The truth is, you can alpine tour on any pair of skis that you are comfortable with and that is appropriate for the terrain and conditions you are skiing in. Like when buying most any tool, you want to get the right tool for the job. So it's a good idea to determine the demands of the terrain and conditions you'll be skiing in and what you are looking to get out of your alpine touring experience.

Here are a couple of questions to ask yourself:

What kind of skier am I?
Do you like to ski fast and aggressively? Are you happy to keep it easy and chill?
Just like with on-piste skis, more aggressive skiers may feel limited by the performance of lighter weight skis. We suggest that most people look for a ski that will ski well on the downhill portions of your tour but won't bog you down on the uphills. 

Where and how will I be using this ski?
Are you looking for a do-it-all kind of ski that you can take uphill to earn some turns in the morning, but can rip the groomers in the afternoon at the resort?
This can really be almost any ski like we mention above. Since the uphill portions of most of your touring will be relatively short, 60-90 minutes, in this scenario weight needn't be a huge concern. And having a ski that is a little heavier will likely improve that skis performance when skiing down hill. To have good flotation in a range of uphill conditions, look for skis that are at least 90mm underfoot. And if you want to carve some nice turns on the way down, limit the underfoot measurement to about 100mm.

Are you looking to do day trips with your buddies focused on the après-ski indulgence?
In this setting, the uphill segments will likely be a bit longer, 2+ hours, and the snow conditions more variable - both uphill and down. To make sure you stay on top of the snow when hiking uphill, whether you are following the skinning trail or breaking fresh tracks, look for skis that are a minimum of 100mm underfoot. Weight still doesn't need to be a huge consideration here since uphill speed probably isn't one of your major concerns, whereas you are still going to want to have a ski that will offer you stability and control in a wide variety of snow conditions on the downhills. Most manufacturers have at least a few skis in their line up that are designed and built to be lighter weight, while still performing well when skiing down hill in firmer, even icy, conditions.

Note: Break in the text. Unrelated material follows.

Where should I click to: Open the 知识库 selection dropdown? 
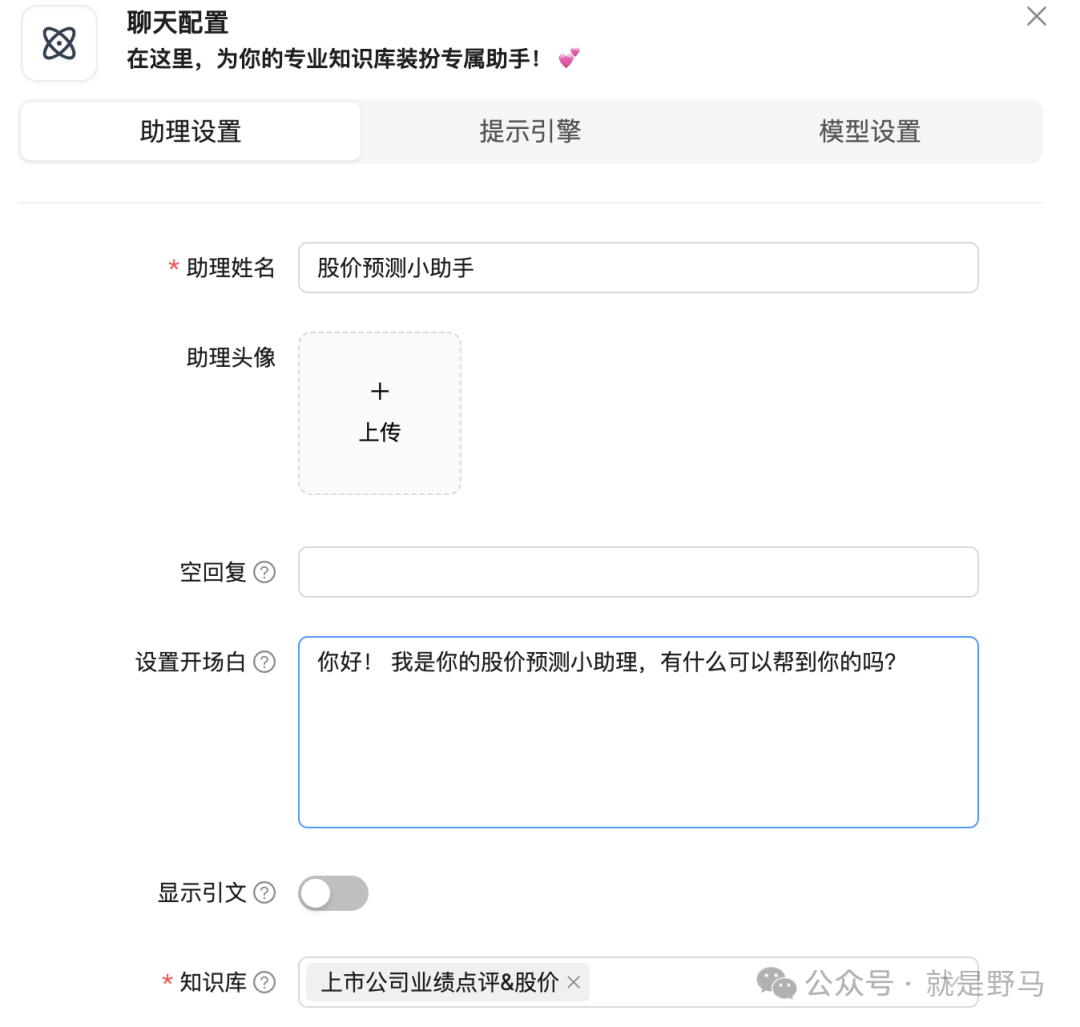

What you should consider when buying Alpine Touring Boots

Answer the questions below to start narrowing the field of boots. Don't get distracted by shiny things. Even the most expensive, lightweight, technical feature packed boot will make for a miserable tour if you are using it in the wrong setting and asking more of the boot than it can offer. So be honest with yourself!

  • What type of skiing do you plan to do in this boot? Aggressive big-mountain riding just outside of the resort, or week-long hut trips in the Alps?
  • Will you be using your new boots at the resort, or exclusively for touring?
  • What style of touring ski bindings will you be using with this boot?
  • What's your ability level?

Uphill vs. Downhill Performance

Choosing AT boots all comes down to compromise. There is no boot out there that can offer the comfort of a hiking boot on the uphills and the rock solid support of an alpine race boot on the down hills. But with modern materials and manufacturing methods, touring boots have come a long way, offering skiers a ton of great options that do both well. Using the questions outlined above, you can get a feel for where your priorities are and choose a boot accordingly.

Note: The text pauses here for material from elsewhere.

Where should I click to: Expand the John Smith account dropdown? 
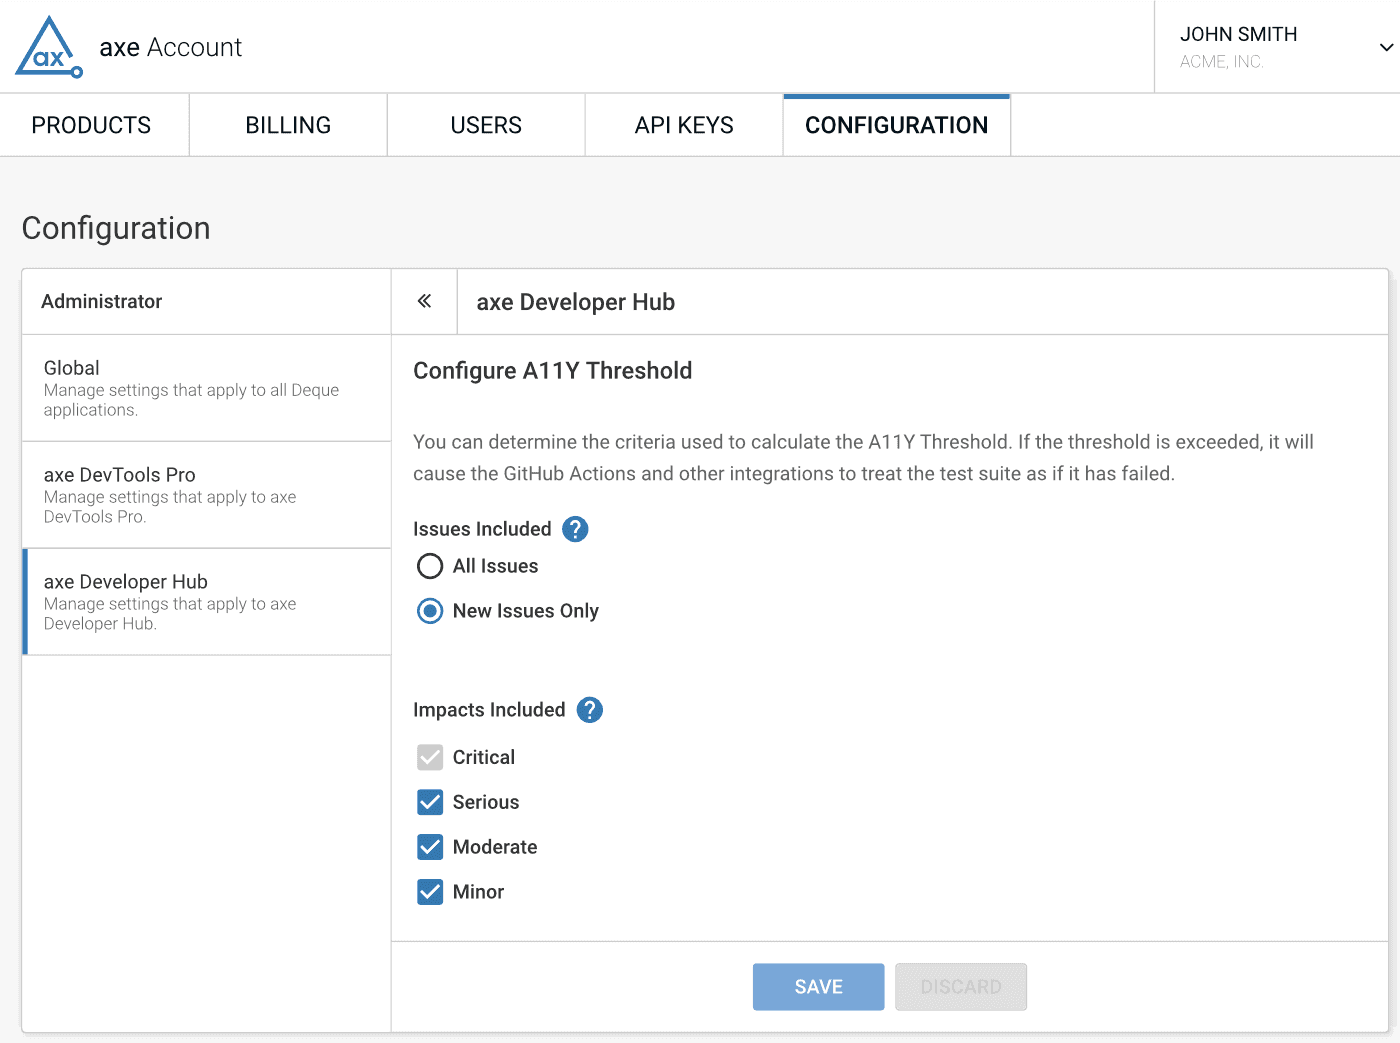[1385, 47]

Instead of going through all the possible ways you could answer the question above, an easier way to think about the answer to the "what's my best option for AT boots?" question is with a couple of common use cases. Read through these and see which best describes you.

Use case #1: Bob

Bob has been skiing his whole life and raced through high school and college. Now that he has kids, he and his wife rent a condo each year over holiday break at the regional big mountain. Most days, Bob likes to get up before the family, hike the mountain's uphill skinning trail and earn a turn or two with a few friends before breakfast. After meeting up with family he likes to rip the rest of day doing lift laps with his son and daughter who are both becoming competent skiers in their own right.

Bob's needs are pretty common. He needs one boot he can use uphill and that provides solid downhill performance so he can carve his turns and keep up with his kids. Bob is best served by a solid cross-over AT boot. These boots will often look like full-on downhill boots to the uninitiated. Upon closer inspection they will reveal their alpine touring features - tech inserts on the DIN compatible toe and heel lugs, grippy, walkable soles and walk-modes. While lighter than their downhill boot counterparts, they aren't built to be crazy light but rather to offer more uphill comfort and function when hiking while still offering outstanding downhill performance.

Use case #2: Caroline

Unlike Bob, Caroline just started skiing a couple seasons ago. Two years ago one of her cycling friends convinced her to go to the local mountain to do some laps on a newly opened uphill skinning trail. Caroline used borrowed skis and boots for that trip and she was hooked. Currently, she has most of the kit she needs, but till now has been using a pair of second hand alpine boots and alpine touring frame bindings. She's ready to lighten things up and leave the heel blisters behind and get some alpine touring boots of her own.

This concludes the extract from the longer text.